Most Beautiful Island (2017) poster

Most Beautiful Island (2017)

Rating:


USA. 2017.

Crew

Director/Screenplay – Ana Asensio, Producers – Ana Asensio, Larry Fessenden, Noah Greenberg, Chadd Harbold & Jenn Wexler, Photography – Noah Greenberg, Music – Jeffrey Alan Jones, Visual Effects – Neal Jonas, Production Design – Almitra Corey. Production Company – Glass Eye Pix/Palomo Films.

Cast

Ana Asensio (Luciana), Natasha Romanova (Olga), Caprice Benedetti (Vanessa), David Little (Dr Horovitz), Nicholas Tucci (Niko), Larry Fessenden (Rudy), Phil Nee (Mr Zhou), Tanya Rodina (Yvana), Brian Kleinman (Brian)


Plot

Luciana is a Spanish immigrant struggling to make ends meet in New York City. Her Russian friend Olga has to bow out of a job she has that evening but offers it to Luciana who is astonished to learn that she can make $2000 for a single night’s work. For the job, Luciana is required to obtain a cocktail dress and arrive at an obscure warehouse location, which proves a struggle with her lack of funds. She arrives to find Olga is there after all but will not talk about what the job entails. She and the other girls wait as each is taken into a room with wealthy paying customers for obscure purposes.


Most Beautiful Island is the directorial debut of Spanish actress Ana Asensio. Asensio has been working in Spanish film, tv and theatre since the 1990s and relocated to the US in the 2010s. Asensio makes Most Beautiful Island for Glass Eye Pix, the company behind a number of smart modern horror releases – Stake Land (2010), The Innkeepers (2011) – and for whom Asensio had earlier made an acting appearance in their non-genre film Like Me (2017). (Glass Eye head Larry Fessenden has a small role in the film as one of the bouncers at the event).

The title would seem to refer to Manhattan – the sole reference comes in one scene early in the show where Ana writes the phrase on a piece of paper (although if you look at the trailer, the phrase is overlaid across an aerial shot of Manhattan Island, suggesting that that is the island being referred to).

The opening credits make the ominous claim that Most Beautiful Island is based on a true story. Given that Asensio, a Spanish immigrant living in New York is playing a Spanish immigrant living in New York in the film, you assume this is autobiographical – something that really makes you wonder what it is that Asensio ended up having to do to make a living in New York City. Asensio makes for an unusual lead – she is tall, bony and angular and never seems to smile much, not exactly the figure that draws you in as sympathetic. However, the whole of the sympathy in the film lies with her and her situation.

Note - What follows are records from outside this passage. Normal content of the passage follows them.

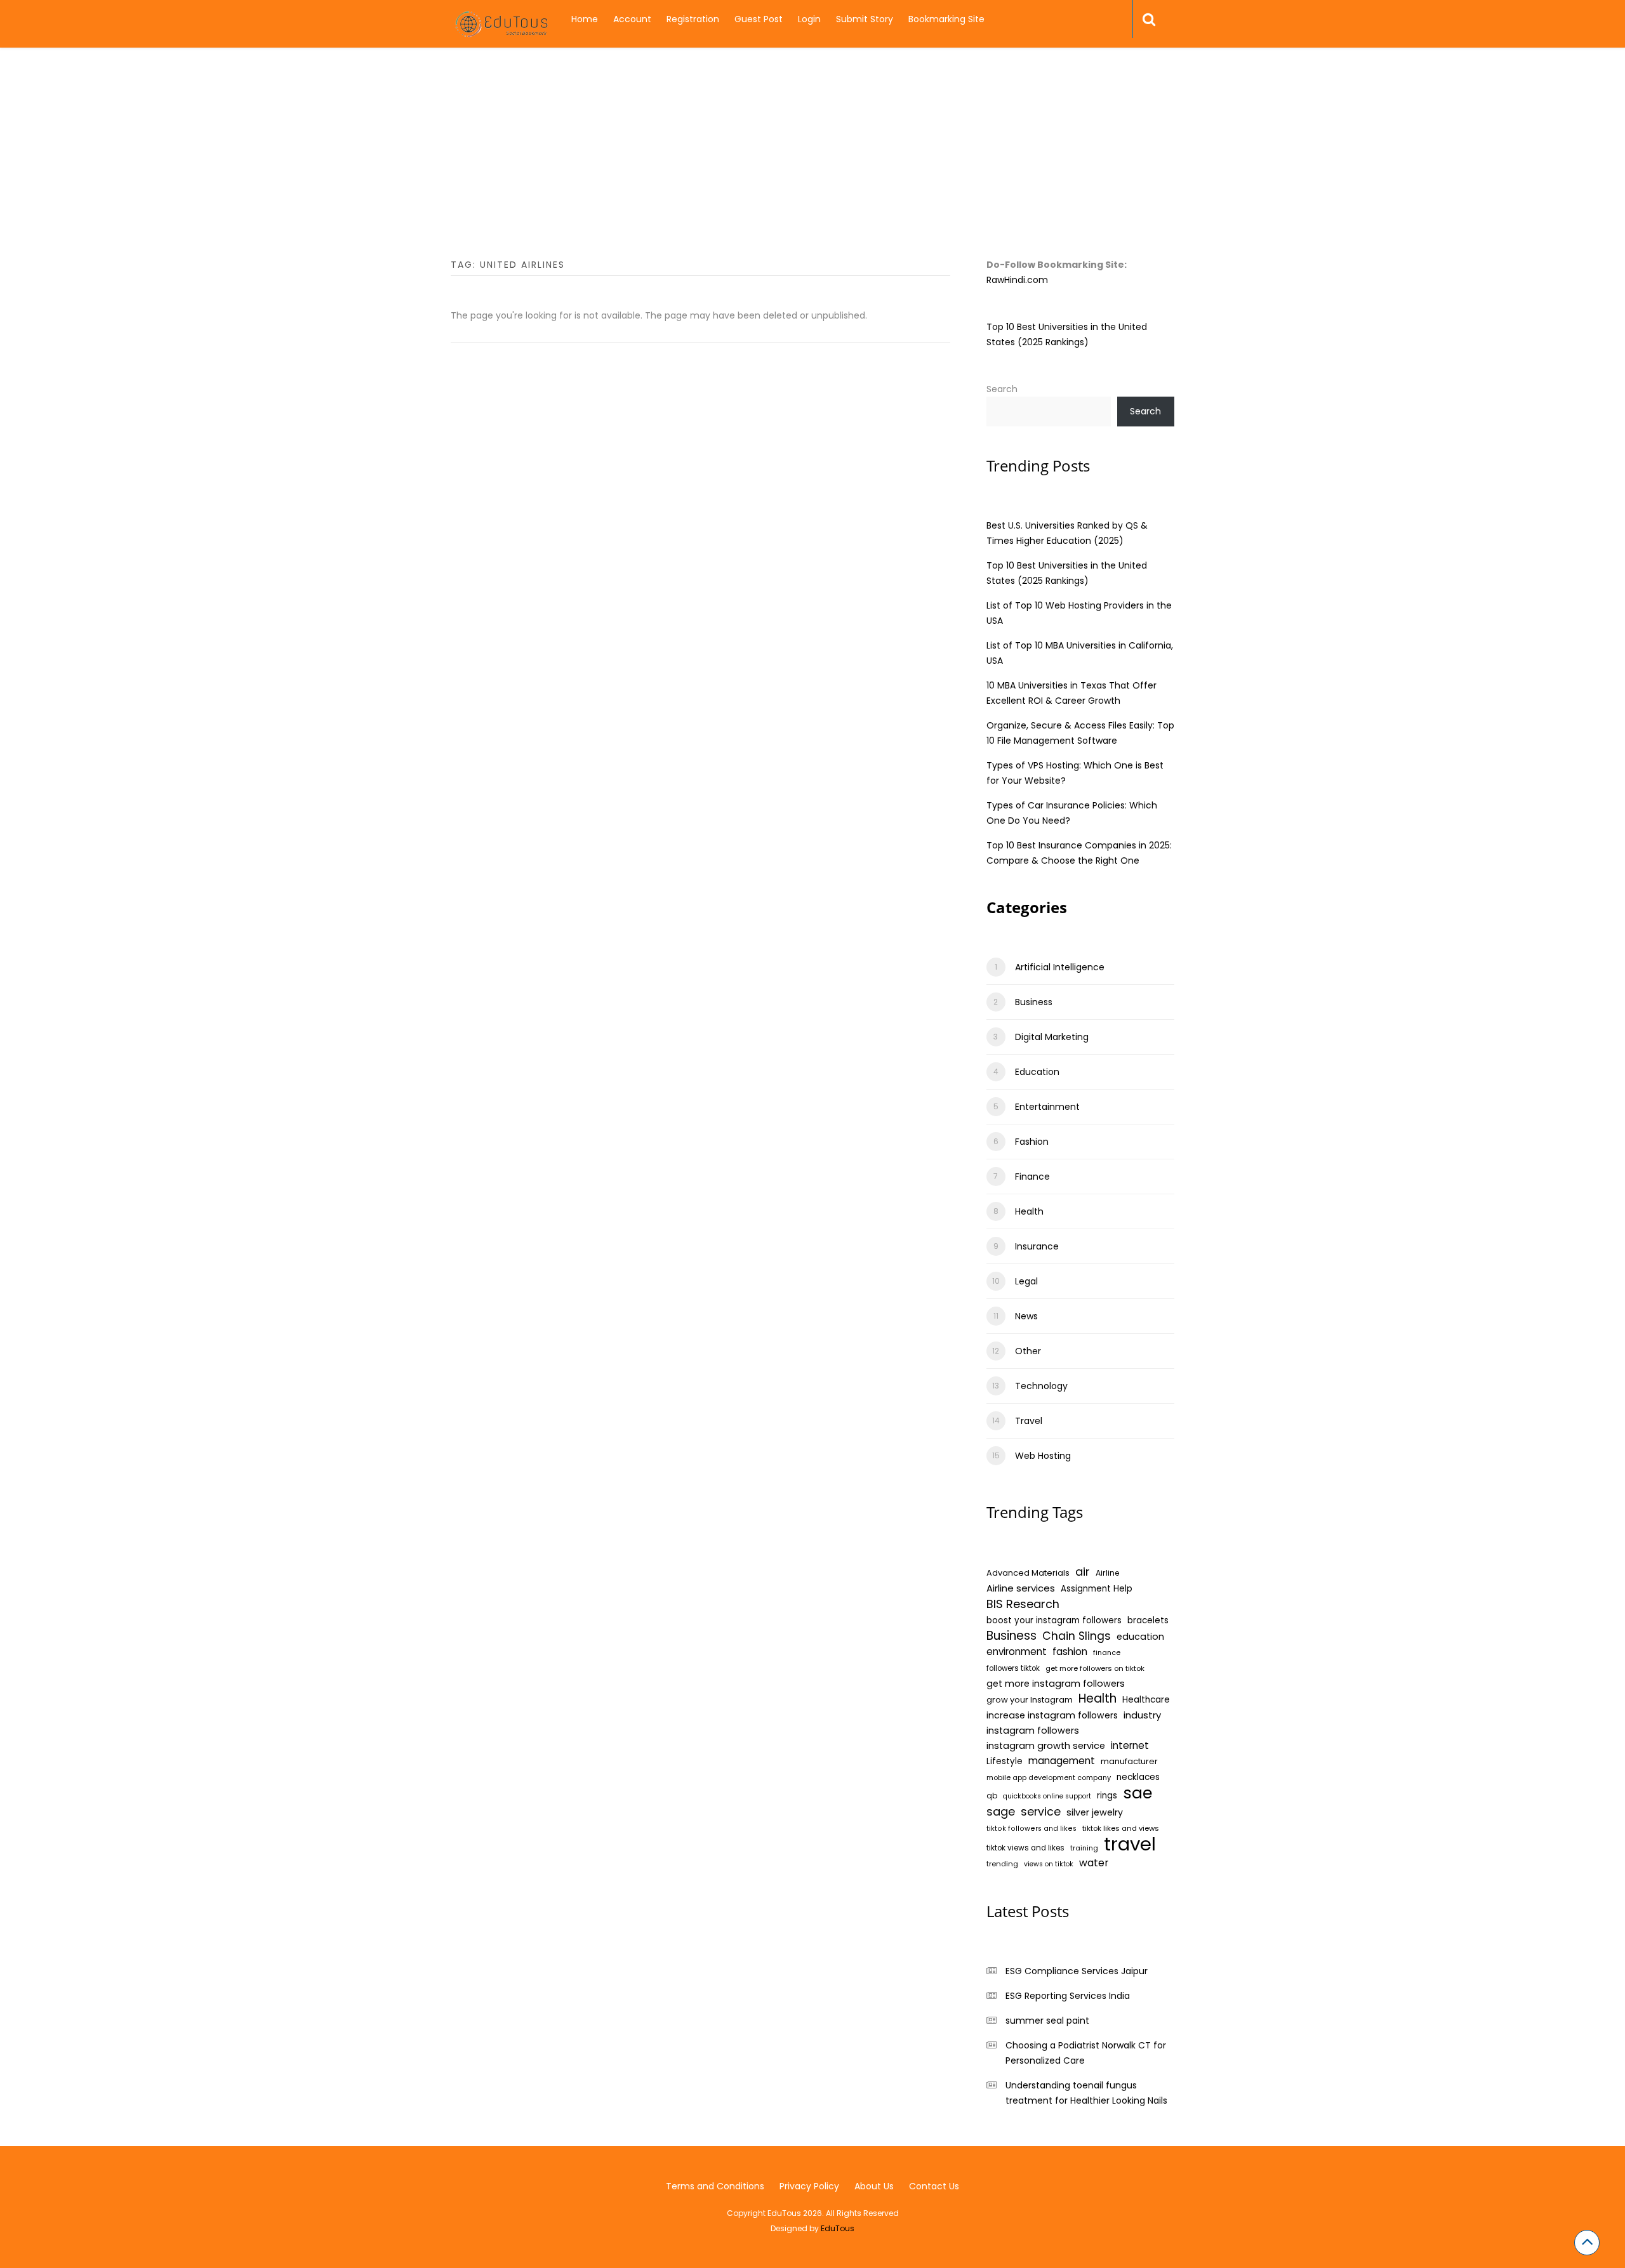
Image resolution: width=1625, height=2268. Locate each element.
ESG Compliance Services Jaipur (1076, 1971)
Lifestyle (1004, 1761)
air (1082, 1571)
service (1041, 1811)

Much of the first half takes us through a fly on the wall eye look at what a poor immigrant has to do to survive in the city – from catching taxi rides without being able to pay the fare, tearing clothing in a changing room so as she can get a cocktail dress at a reduced rate, having to hide her bag in a trashcan on the street after she is told she cannot bring it into the venue. There are some rather alarming and seemingly unfaked scenes where she is babysitting and has to deal with two unruly children, one of whom runs across the street and vanishes while she is distracted.

Director, writer and star Ana Asensio playing an immigrant woman drawn into a secret society in Most Beautiful Island (2017)
Director, writer and star Ana Asensio playing an immigrant woman drawn into a secret society

Asensio does a great deal to build up mystery about the game that she has been selected to participate in – be it the difficulties in getting to the venue, her puzzle at finding Natasha Romanova there when she said she could not make it and then Natasha’s refusal to answer any questions, to the screams coming from the girls after being taken into the other room.

When we eventually do get to accompany Asenio into the room near the end, the revelation of what she is required to do holds a creepy fascination [PLOT SPOILERS] – the same one that Sean Connery underwent in Dr No (1962). There is a hair-raising intensity in watching Ana and Natasha Romanova lying there motionless as the spiders crawl all over their nude bodies. The film is eventually rather slight (clocking in at only 80 minutes) – it feels more like a punchline for a short film than a feature – but you cannot deny that Ana Asensio pulls it off with some effect,

Glass Eye Pix is a company that was set up by Larry Fessenden, the director of Habit (1997), Wendigo (2001), The Last Winter (2006), Beneath (2013) and Depraved (2019). Glass Eye Pix has become an increasingly underrated presence in the horror field in the last few years with films such as The Off Season (2004), Zombie Honeymoon (2004), The Roost (2005), Automatons (2006), Trigger Man (2007), I Can See You (2008), I Sell the Dead (2008), The House of the Devil (2009), Satan Hates You (2009), Bitter Feast (2010), Stake Land (2010), Hypothermia (2011), The Innkeepers (2011), Late Phases (2014), Darling (2015), Psychopaths (2017) and The Ranger (2018).